Kekik Uçucu Yağı (Thyme oil®): Çalışmada kullanılan kekik uçucu yağı özel bir ticari firmadan (Çiftçizade Bitkisel Ürünler Ltd. Antalya/Türkiye) temin edildi. Ticari firmanın yaptırdığı kimyasal analizlere göre (GC/MS yöntemi ile) kekik uçucu yağının içerdiği fenolik bileşikler ve değerleri Tablo 2’de verildi.
Et kalitesinin belirlenmesi: Araştırmanın sonunda her gruptan 25 adet erkek bıldırcın besi periyodunun sonunda 10 saat aç bırakıldıktan sonra hijyenik ortamda kesildi. Kesilen hayvanlardan alınan göğüs etleri polietilen tabaklarda üzeri streç filmle kaplanarak 4±1 °C de etlerin analizleri süresince (9 gün) muhafaza edildi. Numunelerin 0., 3., 6., ve 9. günlerde su aktivitesi (aw), pH, renk parametreleri ([L*, a*, b*) ve bazı mikroorganizma sayıları (TMAB; toplam mezofilik aerob bakteri, Koliform, Lactobacillus spp, Lactococcus spp., Micrococcus/Staphylococcus ve TPAB; Toplam psikrotrof aerob bakteri) belirlendi. Numunelerin önce mikrobiyolojik analizleri daha sonra diğer analizleri yapıldı.
Su aktivitesi (aw) değeri Aqualab 4TE (USA) cihazı ile belirlendi. Cihaza ait kaba bir miktar et kondu ve aw değeri okundu.
Örneklerin pH değerleri Gokalp ve ark. 14’nın bildirdiği metoda göre yapıldı. Buna göre, homojen hale getirilmiş örneklerden 10’ar g paralelli olarak tartılıp üzerine 100 mL saf su ilave edildi. Ultra – Turrax (IKA Werk T 25, Germany) ile 1 dk homojenize edildikten sonra pH–metre (WTW Inolab, Germany) ile okunarak pH değerleri belirlendi.
Örneklerin kesit yüzey renk yoğunlukları (L*, a*, b*) Minolta (CR-200, Minolta Co, Osaka, Japan) kolorimetre cihazı kullanılarak belirlendi.

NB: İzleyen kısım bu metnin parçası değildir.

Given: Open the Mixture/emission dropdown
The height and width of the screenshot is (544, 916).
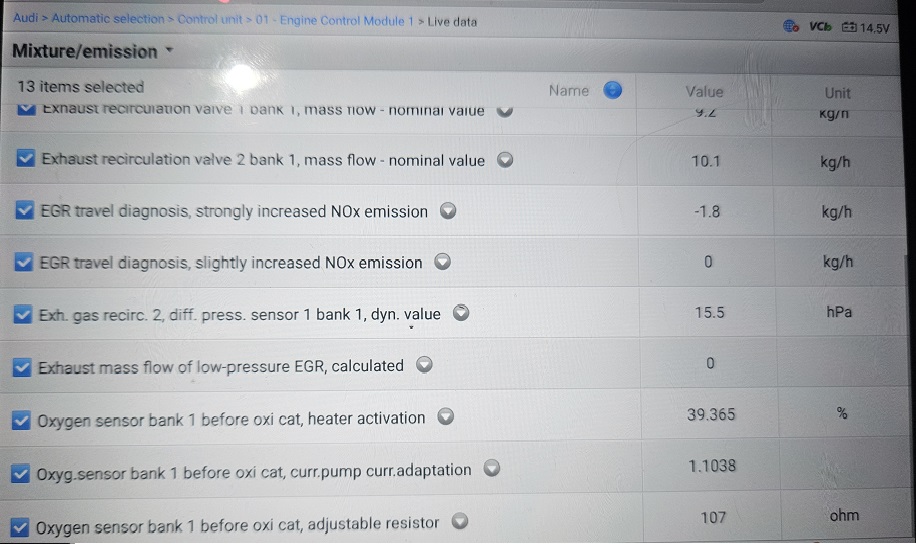Looking at the screenshot, I should coord(168,51).
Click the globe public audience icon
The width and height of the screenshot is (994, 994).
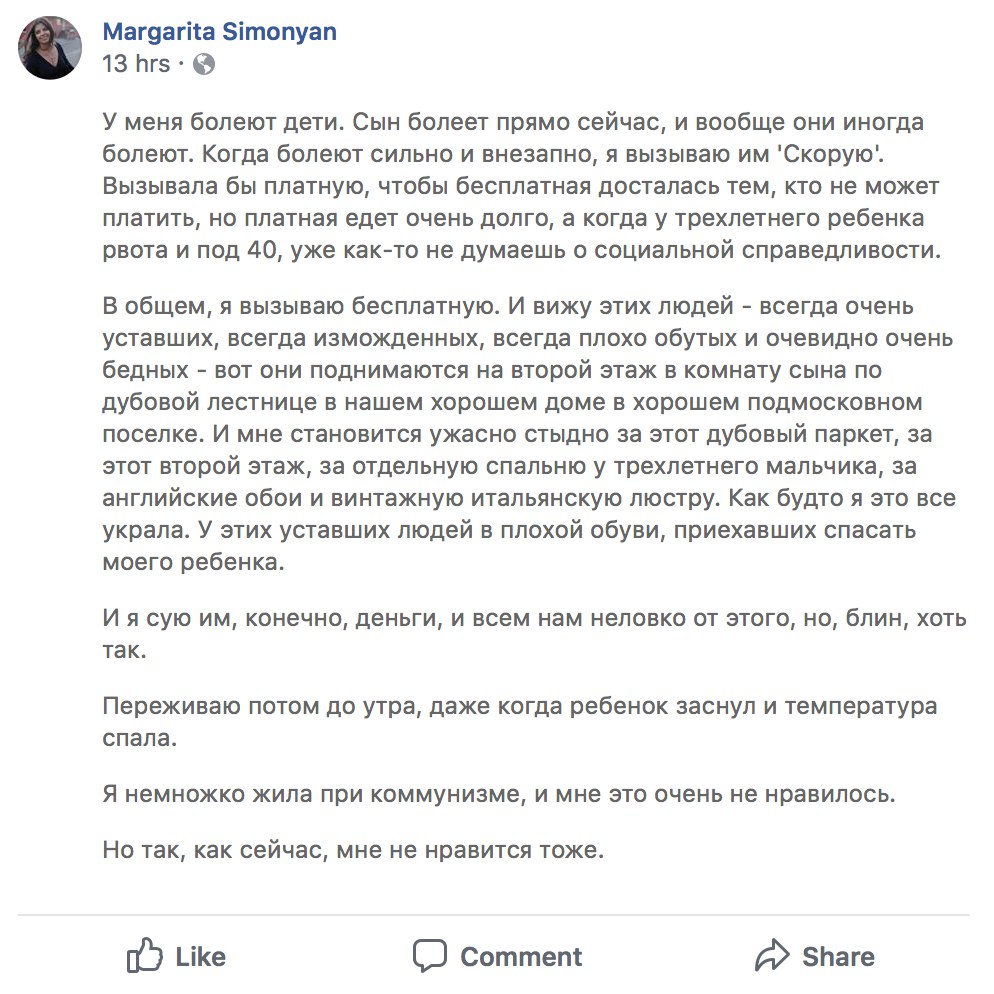pos(204,64)
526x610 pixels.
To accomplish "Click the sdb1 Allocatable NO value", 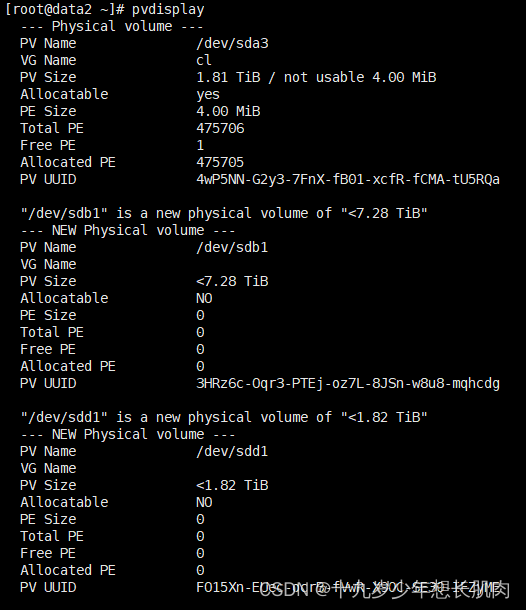I will 204,298.
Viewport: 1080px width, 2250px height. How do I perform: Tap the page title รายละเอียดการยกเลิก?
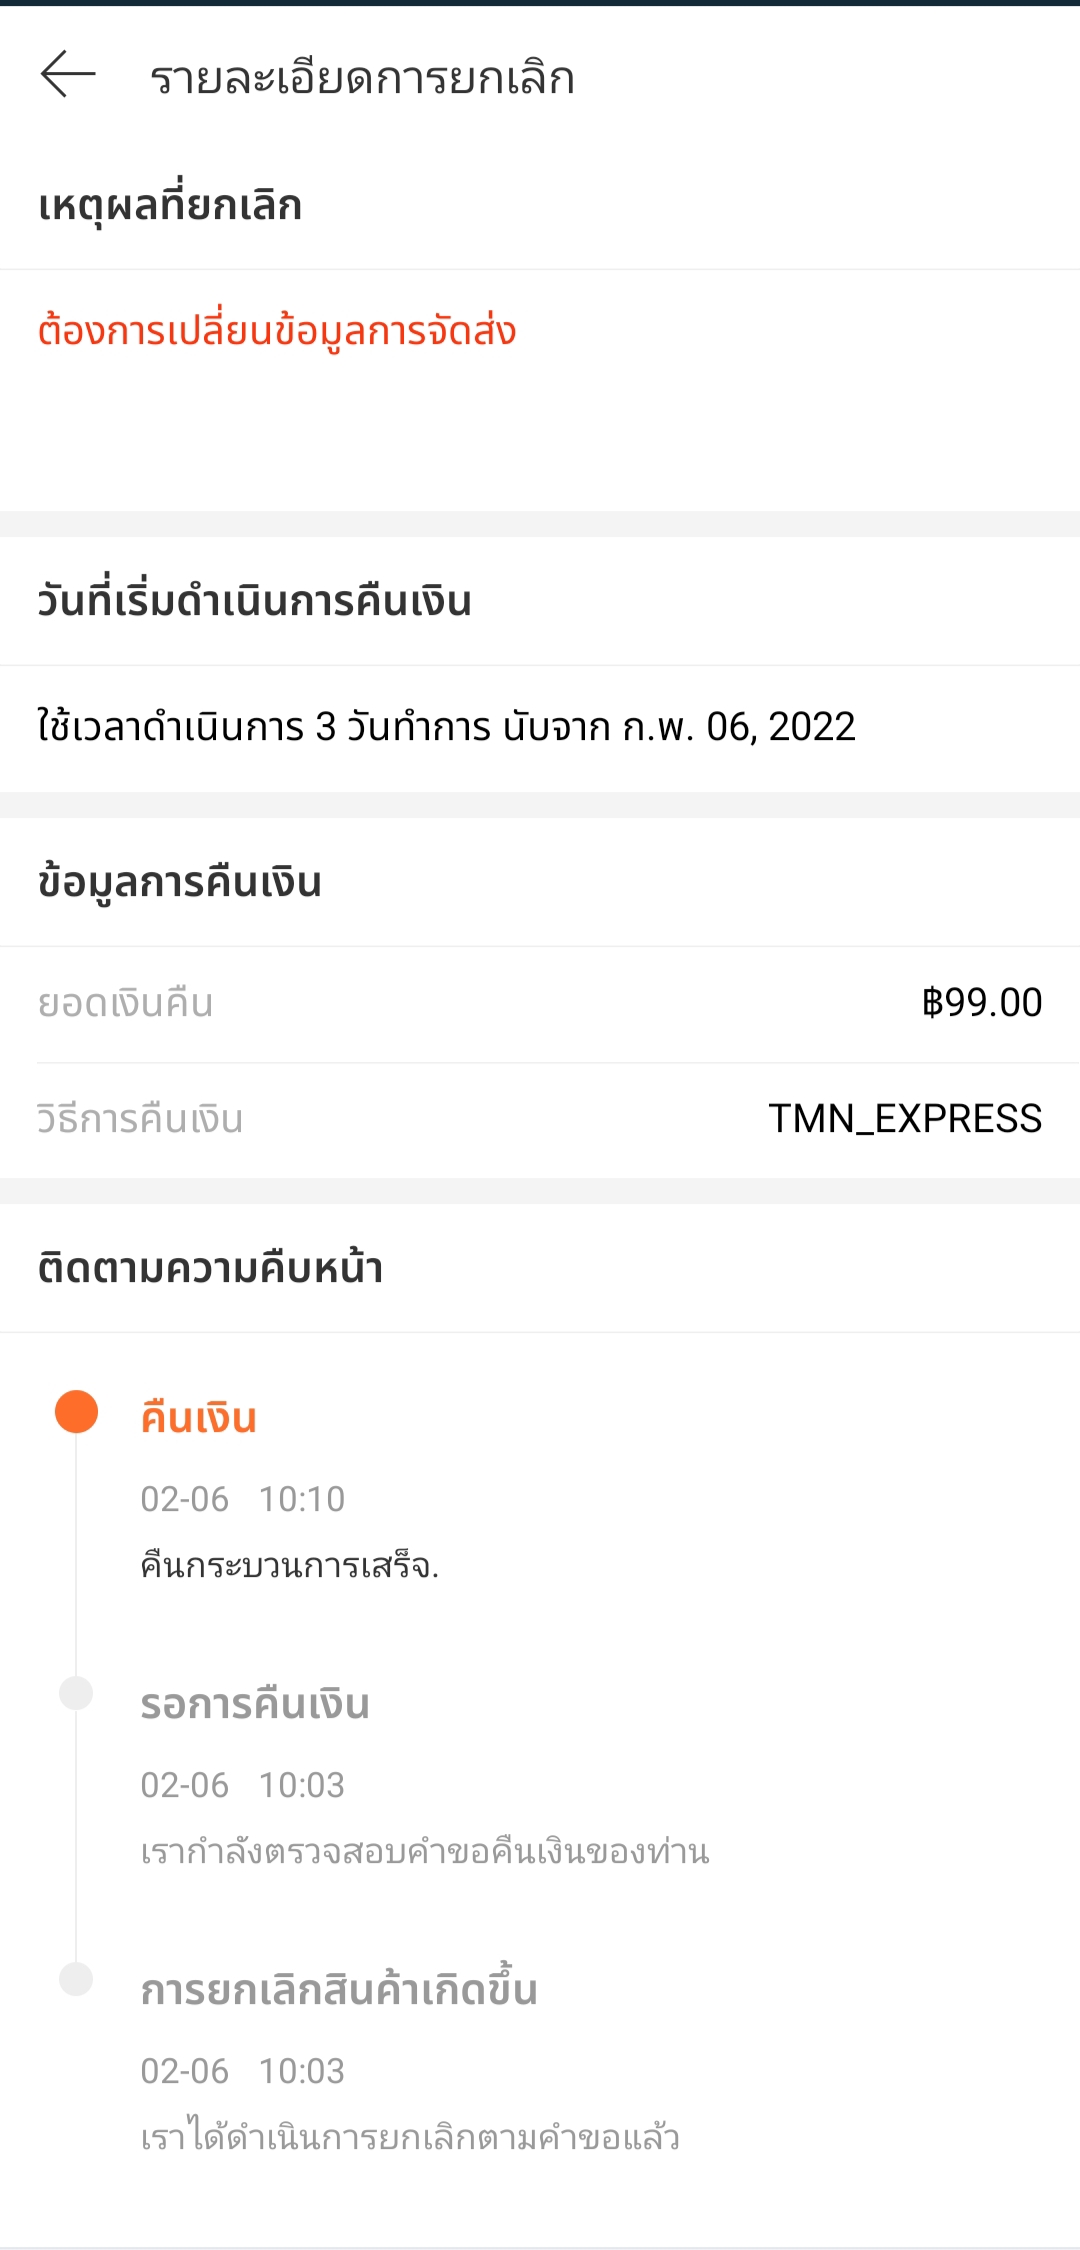point(362,78)
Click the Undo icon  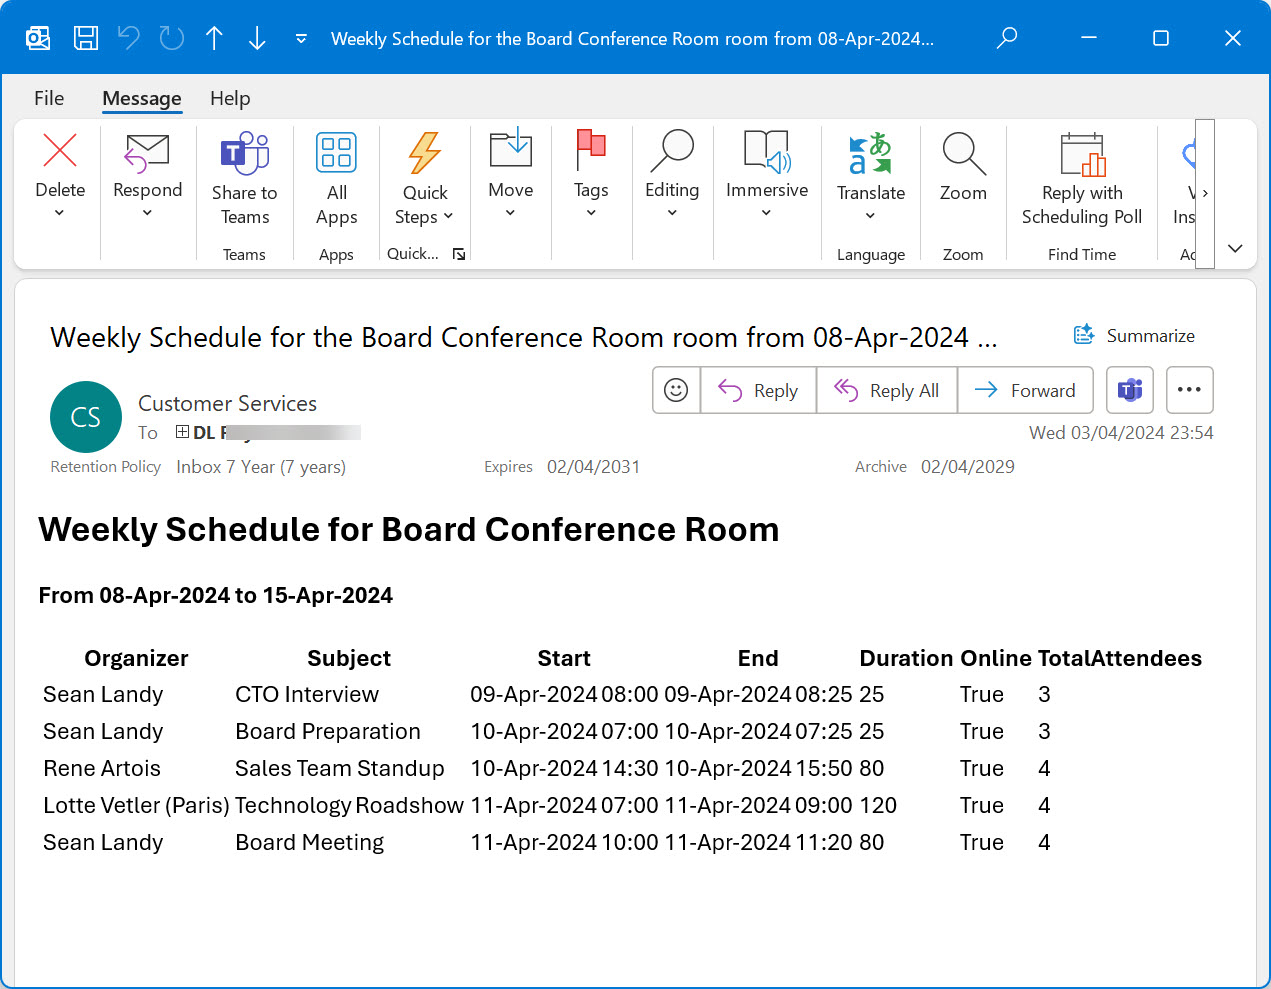(128, 37)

Örneklerin mikrobiyolojik analizleri Baumgart ve ark. (15)’nın önerdiği metoda göre yapıldı. 25 g et örneği 225 ml sterilize ringerli suda homojenize edildi. Daha sonra diğer solüsyonlar hazırlandı. Ekimlerde yayma yöntemi kullanıldı. Toplam mezofilik aerob bakteri (TMAB) sayısı Plate Count Agar (PCA, Merck, Almanya) besiyerinde belirlendi. Petriler aerobik olarak 30±1 °C’de 72±1 saat inkübe edildi. Toplam psikrotrof aerob bakteri (TPAB) sayısı Plate Count Agar (PCA, Merck, Almanya) besiyerinde belirlendi. Petriler aerobik olarak 7±1 °C’de 10 gün inkübe edildi. Koliform sayısı uygun dilüsyonlardan VRBA (Violet Red Bile Agar, Merck, Almanya) besiyerine 0.1’er mL aktarılarak ekim yapıldı. Petri plakları 30 °C’de 2 gün anaerobik şartlarda inkübe edildi. Micrococcus/Staphylococcus sayısı Mannitol Salt Agar (MSA, Merck, Almanya) besiyerinde belirlendi. Petriler aerobik olarak 30±1 °C de 48±1 saat inkübe edildi. Pseudomonas spp. sayısı CFC (Cephalothin, Fucidin, Cetrimide) supplement ilave edilerek hazırlanan Pseudomonas Agar Base (Oxoid, UK) besi yerinde belirlendi. Petriler aerobik olarak 30±1 °C’de 48±1 saat inkübe edildi. Belirlenen bakteri sayıları log cfu g-1 olarak ifade edildi.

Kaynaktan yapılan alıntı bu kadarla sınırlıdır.